The nurse popped in to let me know that I would be awoken
at 3:00am by a new nurse for more blood tests and so I shut off all electronics
and lights and slipped off to sleep easily.
I woke about 2:45am and decided to browse social media until
the blood draw.
In the morning at about 7:30am I met a new nurse who
reminded me “No food or water”.
She said
doctors usually came around sometime in the morning.
She also told me that my particular Type O
blood included a rare
antibody so they needed to find a couple of pints
somewhere that had that same antibodies so my cells would get along nicely with
the donor cells.
She said that chemo
patients occasionally develop special antibodies.
I wanted to know more about this and she told
me she would try to find more info.
But
good news… there had been an uptick in my hemoglobin levels.
Eventually the GI Doc showed up to explain his plans for
me.
He thought the blood loss could be
coming from an ulcer or a new stomach tumor.
His endoscope could prove or disprove that.
I’ve been through dozens of
endoscopies so
that was no big deal.
The trouble was,
his schedule was already quite full so he could not squeeze me in until sometime
in the afternoon.
For me that meant no
food or drink for another half day and lots more waiting around.
A different PA colleague of Dr. K came by to
say Dr. K would come by after the scoping to let me know what was up.
I downloaded a new book on my iPad and read for a
while. My sister Betsy volunteers at the
Lacks Center 3rd floor (on top of an incredibly busy life schedule)
so she stopped by around lunchtime for a visit and conversation. My nurse
popped in again to say that the hemoglobin levels were continuing to rise and
they would be cancelling the transfusion. Also my pee was now a natural pale
yellow. The reddish color had probably
been due to dehydration and all these IV fluids they had given me had corrected
this. Finally at about 1:45, a guy from
transport showed up to wheel me to my procedure. By 2:15 they were ready to proceed.
I’ve had better endoscopies, ones where I did not wake up
gagging on an instrument in my throat, but the Versed they give you makes you
forget most of the experience. It just begins
and then seemingly immediately, you are all done.
Because of the drugs, I am groggy on the rest but I do know that
everything looked fine and dandy from his perspective. I have a picture to prove it.
Back in the room, I ordered some food and waited for Dr.

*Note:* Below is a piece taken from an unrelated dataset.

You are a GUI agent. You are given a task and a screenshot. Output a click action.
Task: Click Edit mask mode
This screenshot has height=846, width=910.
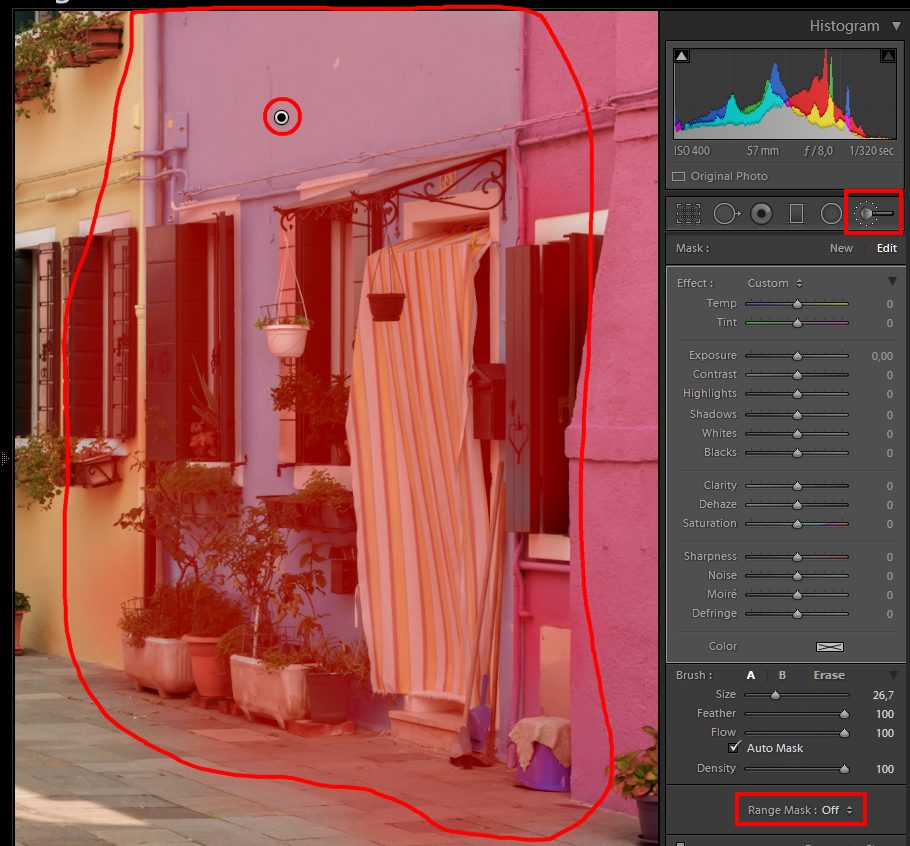pyautogui.click(x=886, y=248)
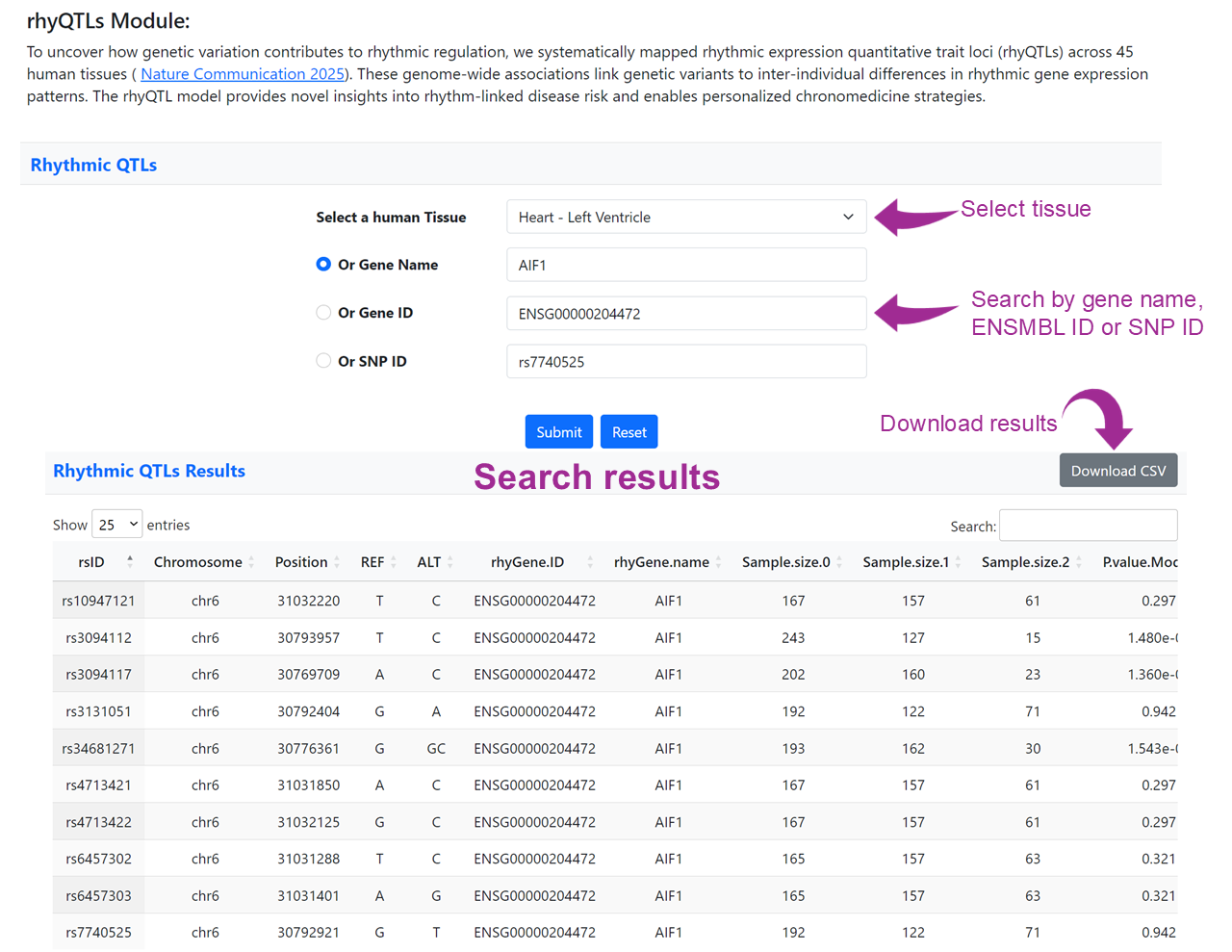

K. Mary showed up and we waited
together. Finally Dr. K showed up and
pretty much told me that I had managed to self-heal and that he was going to
release me. Yahoo!! We’d continue with our regular chemo schedule
and we would do a CT scan after Mary and I returned from our Florida vacation
in just a few weeks. Irrationally, I had more fear
about missing this vacation than I did about the possible return of a tumor so
this was really good news.
I do kind of feel better now that I am hydrated but that 24
hours in the hospital sure felt like a big, expensive waste of time just to get
my pee the right color. Once you check
in, you just kind of have to ride it to the end, wherever that takes you.